Futures: Medium sized Futures fins cover 145 lbs to 195 lbs and Large sized Futures fins will cover 180 lbs and above.
FCS: Medium sized FCS fins cover 140 lbs to 175 lbs, Large size covers 165 lbs to 200 lbs and X-Large cover 190 lbs+.
4) Choose a fin made of the correct materials
If you’re surfing big waves and want hard, fast and sharp turns then you’ll want performance fins.
Normal fiberglass fins are the default choice for most surfboards. Both composite fins and standard fiberglass work well in conditions that have small and medium sized waves.

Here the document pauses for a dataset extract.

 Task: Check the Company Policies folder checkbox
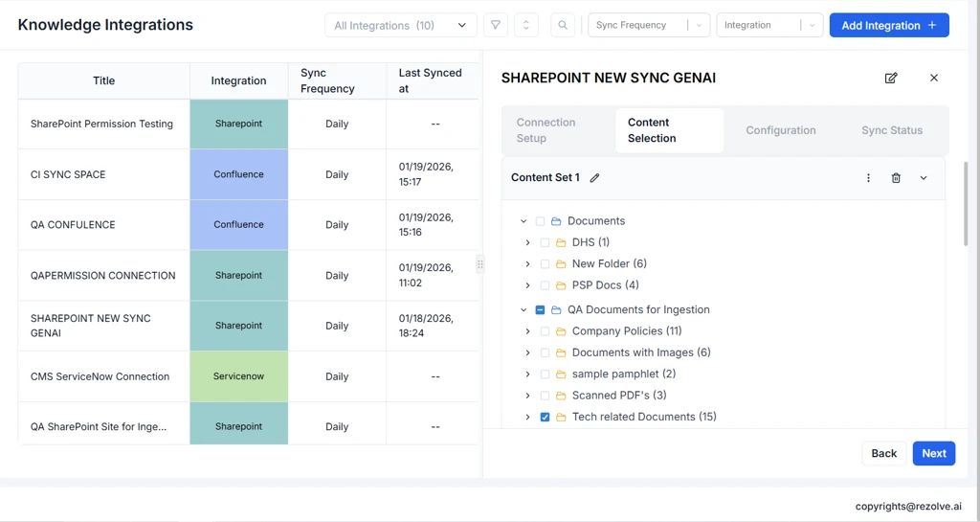tap(545, 331)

Longboard fins that have extra height (and also plastic fins) will provide the most flex and work well in waves with smaller conditions and are for surfers that want long arching turns.

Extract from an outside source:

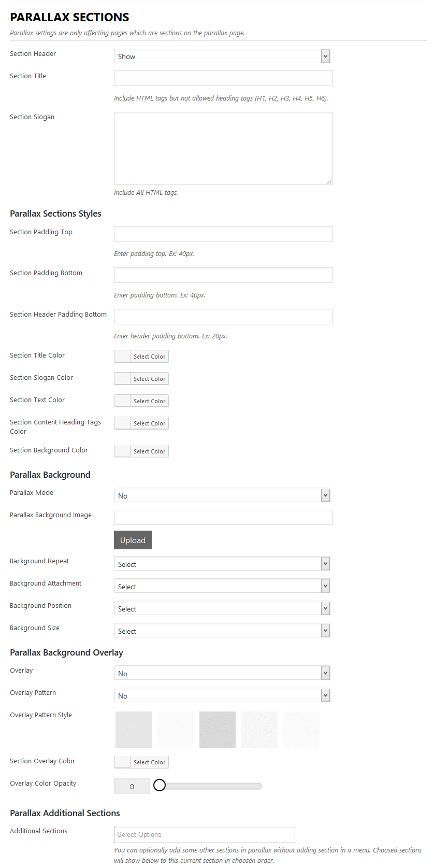Open the Section Header dropdown

(x=222, y=56)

5) Pick a surfboard fin using reviews
You can now use all of this information to choose a surfboard fin from one of the reviews in the section below.
Reviews of the Best Surfboard Fins for Sale
Surf Fin Setup
|Single Fin||FCS Longboards|
|Single Fin||Futures Longboards|
|Twin Fin||Both FCS and Futures|
|Tri Fin / |
|Tri Fin / |
|Quad Fin||Both FCS and Futures|
(Central nubster used with a set of quad fins)
Listed below are other types of fins that are worth mentioning because they are from a unique product category or have a unique attribute.
Paddle boards require extra stability because of their size and so their central fins tend to be fairly large.
Plastic fins are extra safe and very cheap so they’re perfect for beginners that use soft top and foam based surfboards.
Most Popular Fin Systems:
Alternative Fin Systems:
FCS means (Fin Control System) is a brand of surfboard fins which has existed since 1995 when the original FCS system was introduced. The FCS system is the dominant system of surfboard fins that are available. It’s fairly cheap and easy to install.
Keep in mind that the FCS X2 is the name of the latest version of the FCS 1 fin system so don’t confuse the FCS X2 system with the FCS II system.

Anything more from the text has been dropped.